Final Query: sourcetype=”proxy” | where method=”GET” AND http_status=404 | stats count as request_count by uri, src | sort -request_count

For more transformation examples, check out Github.

Why Choose Ollama for SchemaWiseAI?

At the core of the current SchemaWiseAI is Ollama (https://ollama.com/), a powerful, local AI platform that runs models directly on your machine, ensuring security, privacy, and speed. Here’s why Ollama is the ideal platform for SchemaWiseAI:

1. Privacy and Security: Run AI models locally, ensuring that your sensitive data remains secure.
2. Customizable AI: Tailor the LLM to your specific database needs with ease.
3. Real-Time Performance: No cloud latency, providing fast, on-demand query generation.
4. Cost-Effective: Avoid high cloud processing costs by running everything on your own infrastructure.

To get started with Ollama, review my last post where I shared steps on how to install and configure Ollama on Kali.

Who Can Benefit from SchemaWiseAI?

SchemaWiseAI is designed for professionals who work with data and rely on accurate, fast, and customized queries.
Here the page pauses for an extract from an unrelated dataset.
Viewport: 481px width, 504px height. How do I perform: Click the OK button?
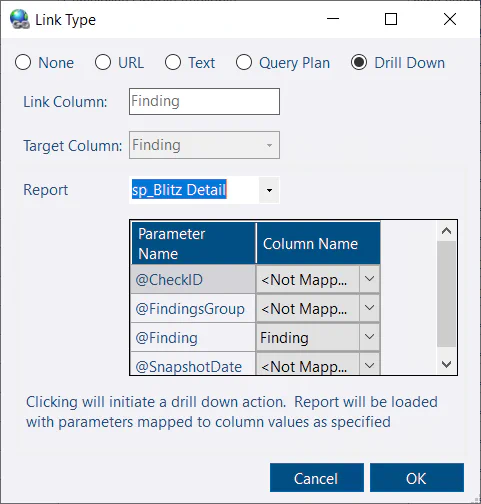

Key users include:

1. Cybersecurity Analysts: Quickly generate and refine queries for security logs and threat detection.
2. Data Engineers: Automate the process of adapting AI queries to fit specific database structures.
3. Database Administrators: Ensure that all queries are properly aligned with custom schemas, reducing errors and failures.
4. Business Intelligence Analysts: Easily generate optimized queries for reporting, dashboards, and insights.

Current Limitations

1. Support for More LLMs: Expanding beyond Ollama to include platforms like OpenAI and other popular models.
2. Integration with More Data Schemas: Supporting a wider range of schemas, such as Palo Alto logs, DNS logs, and Windows logs.
3. Improved UX/UI: Enhancements to the user interface for a more intuitive experience.
4. Expanded Query Optimization: More features to optimize queries for different platforms and use cases.
5. To manage scalability limitations: take machine learning, pattern-based learning approach, or a hybrid approach.
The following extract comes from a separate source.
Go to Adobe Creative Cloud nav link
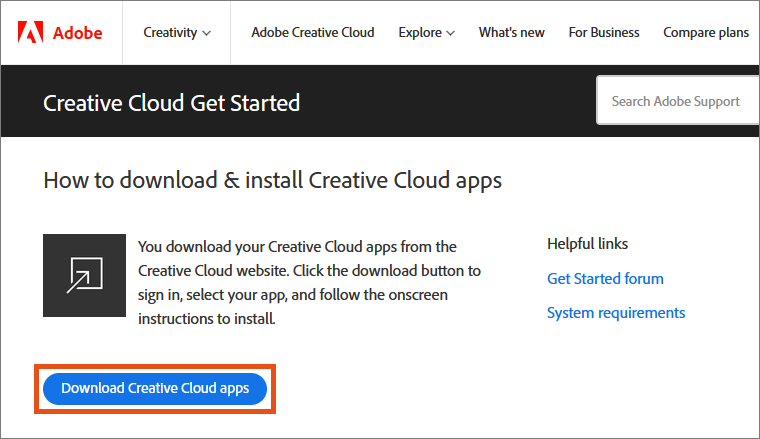This screenshot has height=439, width=760. tap(312, 33)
Getting Started with SchemaWiseAI

Ready to give SchemaWiseAI a try? Follow these easy steps to get started listed on Github: https://github.com/azeemnow/Artificial-intelligence/tree/main/SchemaWiseAI

Conclusion: Transform Your Data Queries with SchemaWiseAI

SchemaWiseAI is the perfect solution for organizations looking to streamline their query generation process, improve query accuracy, and save time. Whether you’re a cybersecurity analyst, data engineer, or business intelligence analyst, SchemaWiseAI is designed to make working with data more efficient.

By automating the transformation of LLM-generated queries into organization-specific formats, SchemaWiseAI saves you the time and effort needed for manual adjustments. And with future features like broader LLM support, expanded schema integration, and improved user experience, SchemaWiseAI is positioned to become a game-changer in the world of data querying.

Disclosure:

Please note that some of the SchemaWiseAI code and content in this post were generated with the help of AI/Large Language Models (LLMs). The generated code and content has been carefully reviewed and adapted to ensure accuracy and relevance.